Joana Voigt Wins Kuiper Award

Joana Voigt Wins Kuiper Award

Joana Voigt is the recipient of the LPL Kuiper Memorial Award and College of Science Excellence in Scholarship Award for LPL for 2022. Joana is a fourth-year student whose research focuses on comparisons between volcanic processes on Earth and Mars.

Joana has an impressive publication record that includes 12 peer-reviewed articles, including 4 first-author and 1 co-first author papers. Three first-author articles from 2021 summarized her work studying the 2014–2015 Holuhraun eruption in Iceland, providing insight into: (1) geomorphological mapping of the lava flow-field to understand its lava emplacement dynamics during fissure-fed eruption; (2) statistical characterization of lava surface roughness to inform mapping studies of lava flow-field using remote sensing data (e.g., topography and radar); and (3) determination of the relationship between lava flow facies and time average effusion rates to determine how eruption rates influence the products of large fissure-fed eruptions. Joana has also published work related to the characterization of the InSight landing site, cryovolcanism on Europa, and impact melts on the Moon.

In 2021, Joana received the Amelia Earhart Fellowship to support her field work, and a NASA FINESST to complete a study related to the four-dimensional reconstruction of lava flow emplacement within Elysium Planitia using geological mapping and SHARAD radar analysis. She has also served on two NASA panels as an executive secretary and established a visiting studentship at Caltech with Professor Bethany Ehlmann.

» Direction
Could you continue the text about Joana Voigt's Kuiper Award from where it ends? The lines that come next are separate material and have no connection to the Kuiper Award text.

» Dataset section
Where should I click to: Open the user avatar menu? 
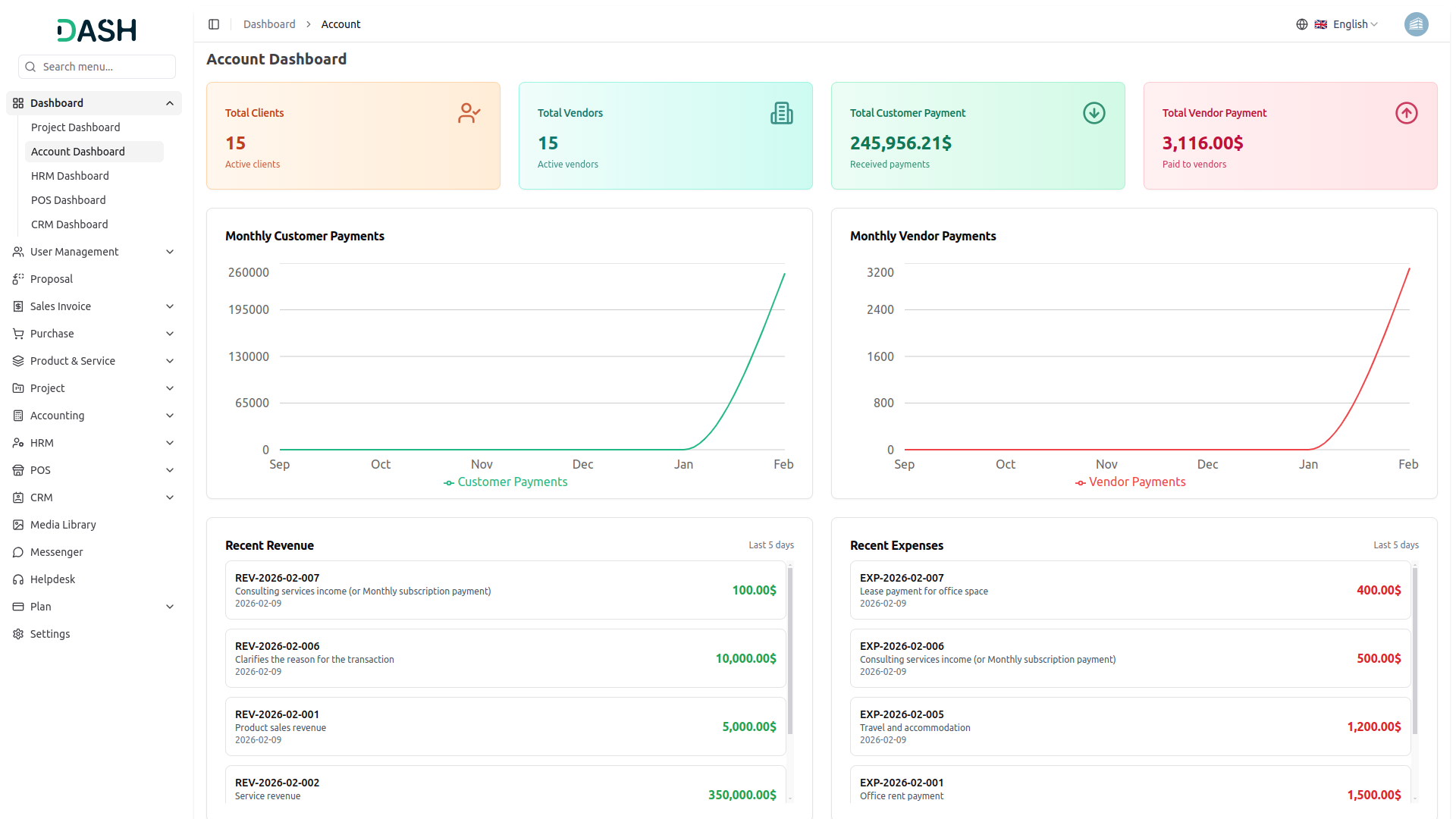(x=1415, y=24)
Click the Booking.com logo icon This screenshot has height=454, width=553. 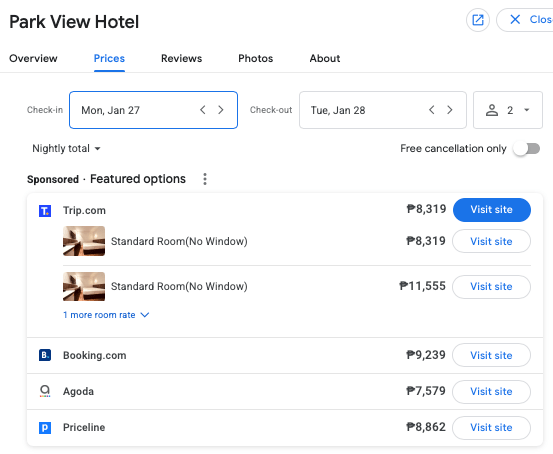45,355
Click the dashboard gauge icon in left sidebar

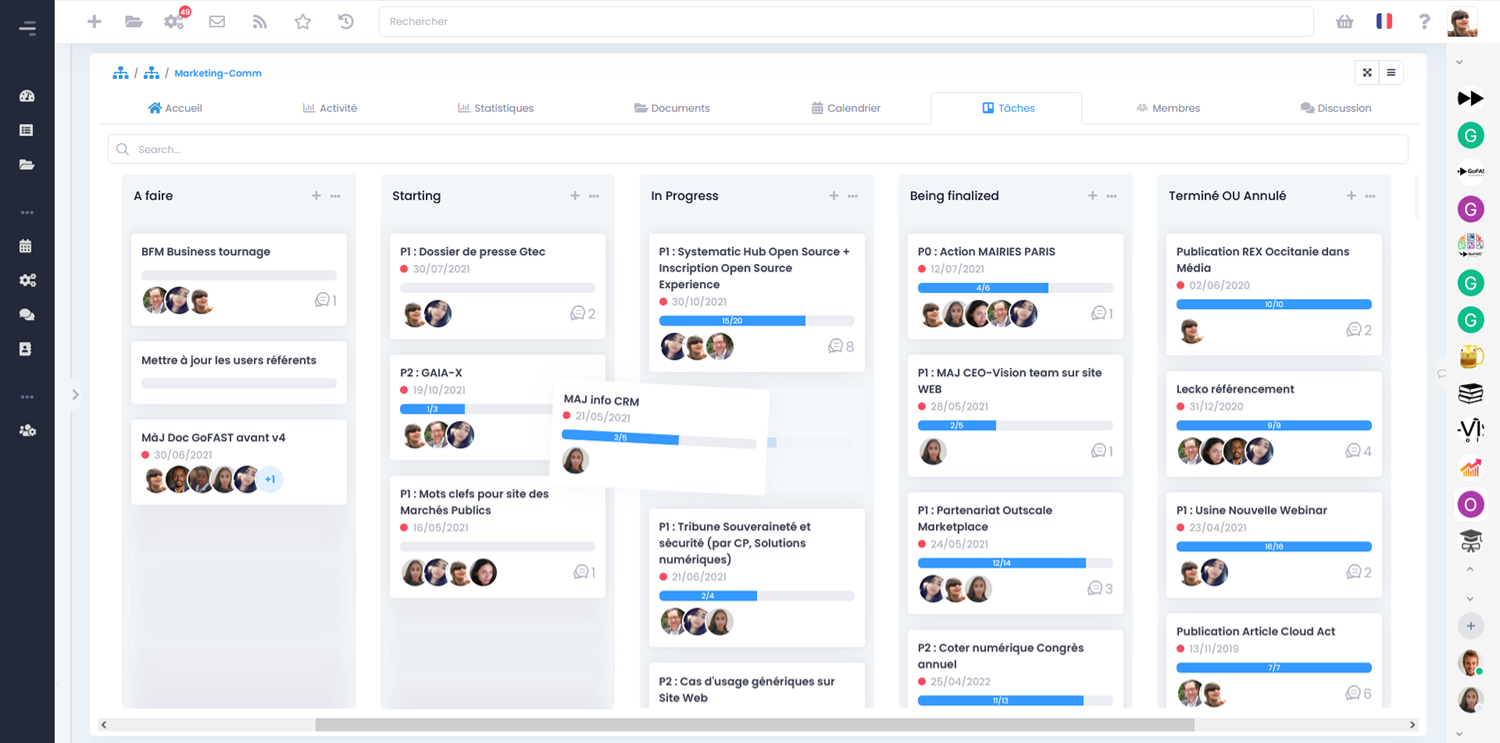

» Written response
Joana is the Deputy Principal Investigator of Associate Professor Christopher Hamilton’s RAVEN: Rover–Aerial Vehicle Exploration Network project to field test rovers and drones in Iceland to inform the next generation of Mars Science Helicopter mission. She also works with Hamilton, who serves as her dissertation advisor, on a JPL Strategic University Partnership Program to test science operational scenarios for the exploration of lunar lava tubes, in support of JPL’s Discovery Mission concept Moon Diver. Joana is also part of a newly selected proposal to investigate volcanic outgassing from flood lava eruptions on Mars and their effects on climate.

Joana plans to graduate in December 2022.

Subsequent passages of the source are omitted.